**** MATERIAL PROVIDED
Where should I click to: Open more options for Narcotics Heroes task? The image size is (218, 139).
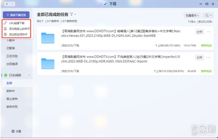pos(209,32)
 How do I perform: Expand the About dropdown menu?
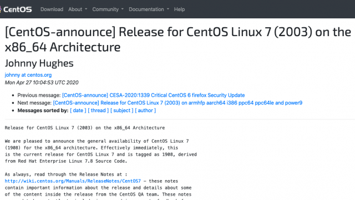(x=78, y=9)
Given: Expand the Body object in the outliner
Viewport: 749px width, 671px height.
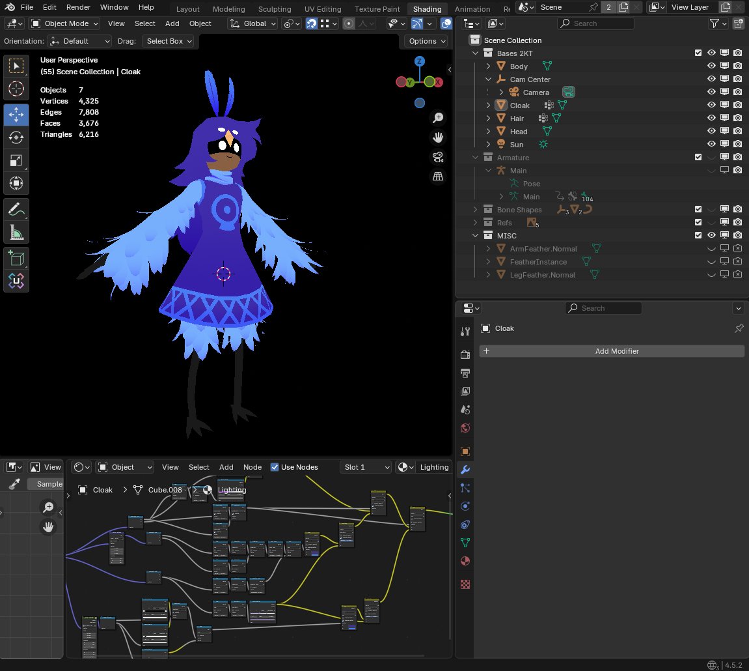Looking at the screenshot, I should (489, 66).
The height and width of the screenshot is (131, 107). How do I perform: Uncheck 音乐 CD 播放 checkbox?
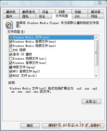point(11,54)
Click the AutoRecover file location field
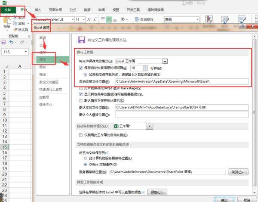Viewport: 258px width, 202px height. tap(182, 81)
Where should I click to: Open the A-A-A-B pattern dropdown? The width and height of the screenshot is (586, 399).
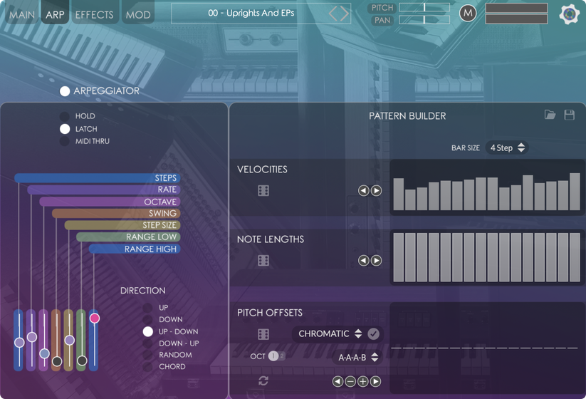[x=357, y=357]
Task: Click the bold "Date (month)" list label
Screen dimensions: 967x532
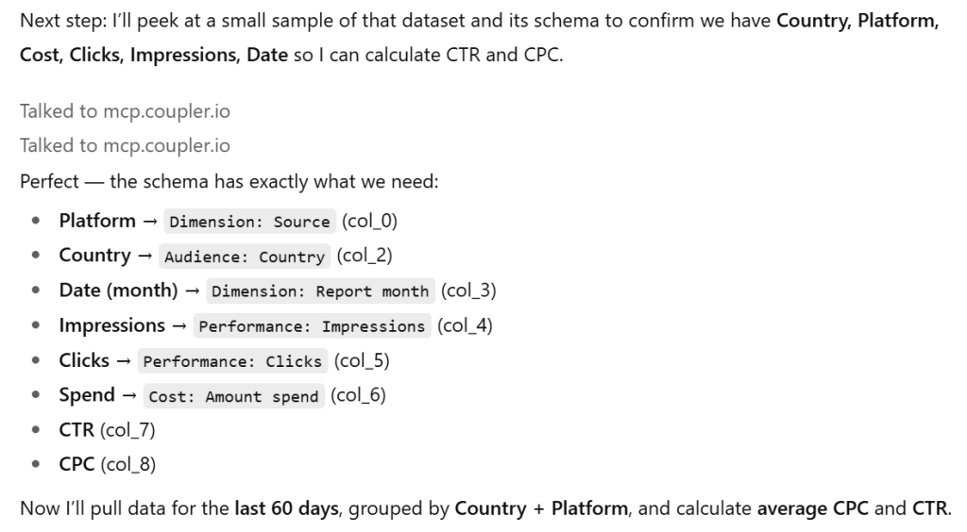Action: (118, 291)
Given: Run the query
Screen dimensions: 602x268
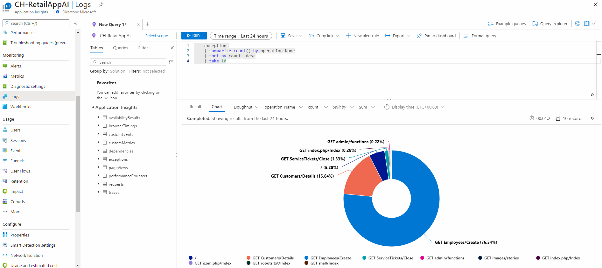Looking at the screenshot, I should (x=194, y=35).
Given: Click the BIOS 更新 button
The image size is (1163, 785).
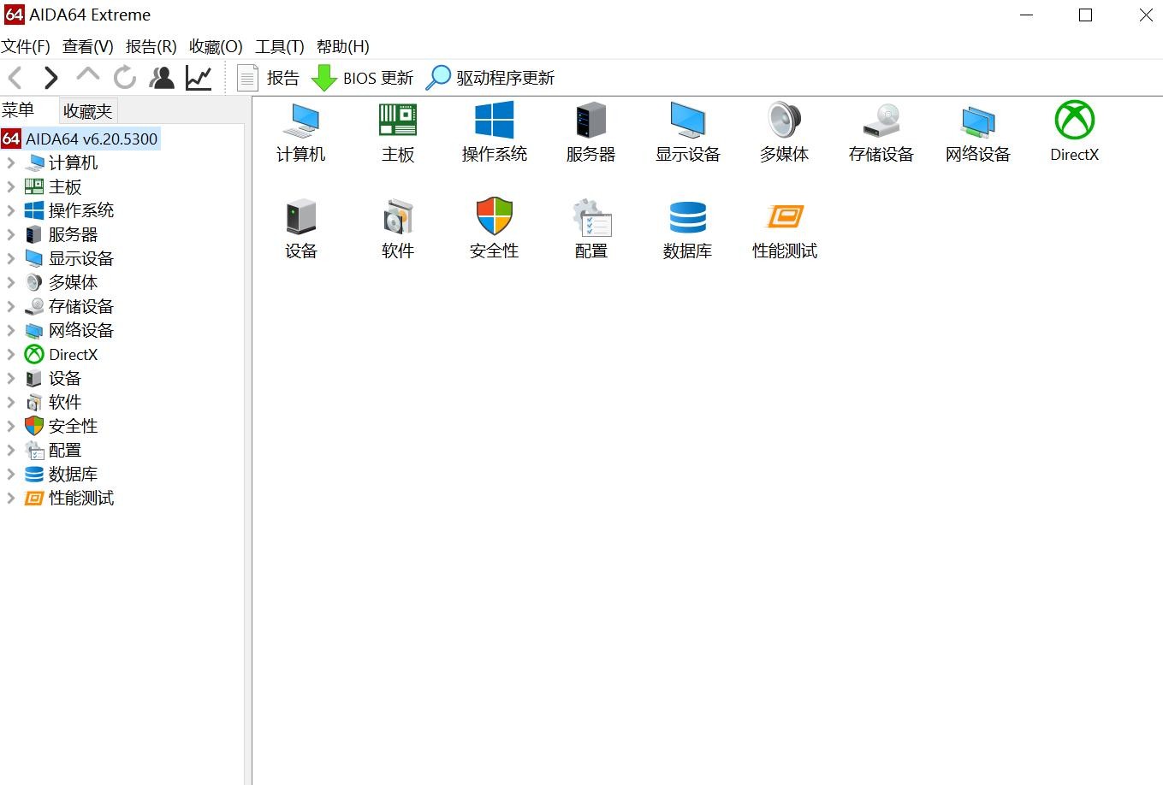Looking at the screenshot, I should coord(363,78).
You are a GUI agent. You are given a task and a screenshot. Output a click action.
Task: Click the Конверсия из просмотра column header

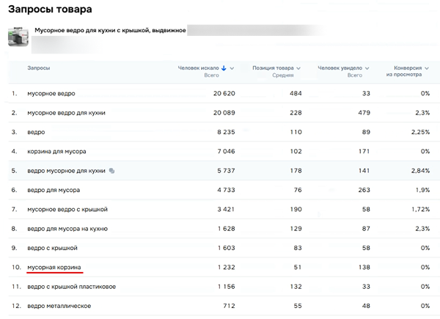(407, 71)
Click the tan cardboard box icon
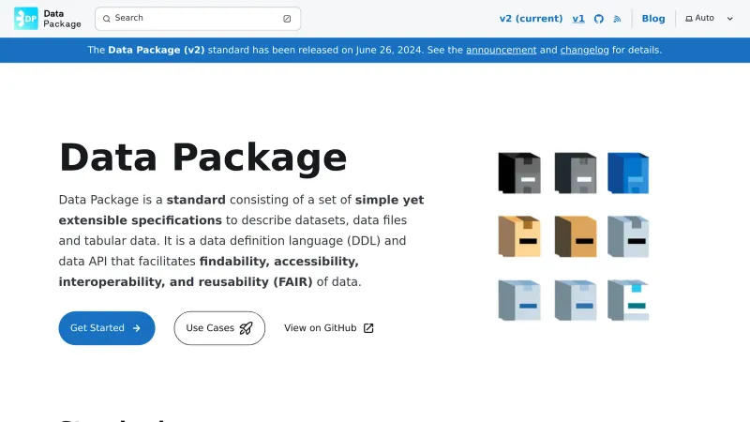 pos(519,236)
********
§ WHAT TO WORK ON:
Repeat the data word for word, minus any pictures.

§ SOLUTION FOR THIS EXERCISE:
Where should I click to: Open more options for Narcotics Heroes task? The image size is (218, 139).
pos(209,32)
 How do I perform: Expand the About dropdown menu?
(x=78, y=9)
Given: Expand the Body object in the outliner
Viewport: 749px width, 671px height.
Looking at the screenshot, I should (489, 66).
The height and width of the screenshot is (131, 107). How do I perform: Uncheck 音乐 CD 播放 checkbox?
point(11,54)
Click the AutoRecover file location field
Viewport: 258px width, 202px height. tap(182, 81)
Where should I click to: Open the A-A-A-B pattern dropdown? The width and height of the screenshot is (586, 399).
[x=357, y=357]
Task: Click the bold "Date (month)" list label
Screen dimensions: 967x532
Action: (118, 291)
Given: Run the query
Screen dimensions: 602x268
Looking at the screenshot, I should (x=194, y=35).
Given: Click the BIOS 更新 button
The image size is (1163, 785).
Looking at the screenshot, I should coord(363,78).
You are a GUI agent. You are given a task and a screenshot. Output a click action.
Task: Click the Конверсия из просмотра column header

(407, 71)
Click the tan cardboard box icon
 pos(519,236)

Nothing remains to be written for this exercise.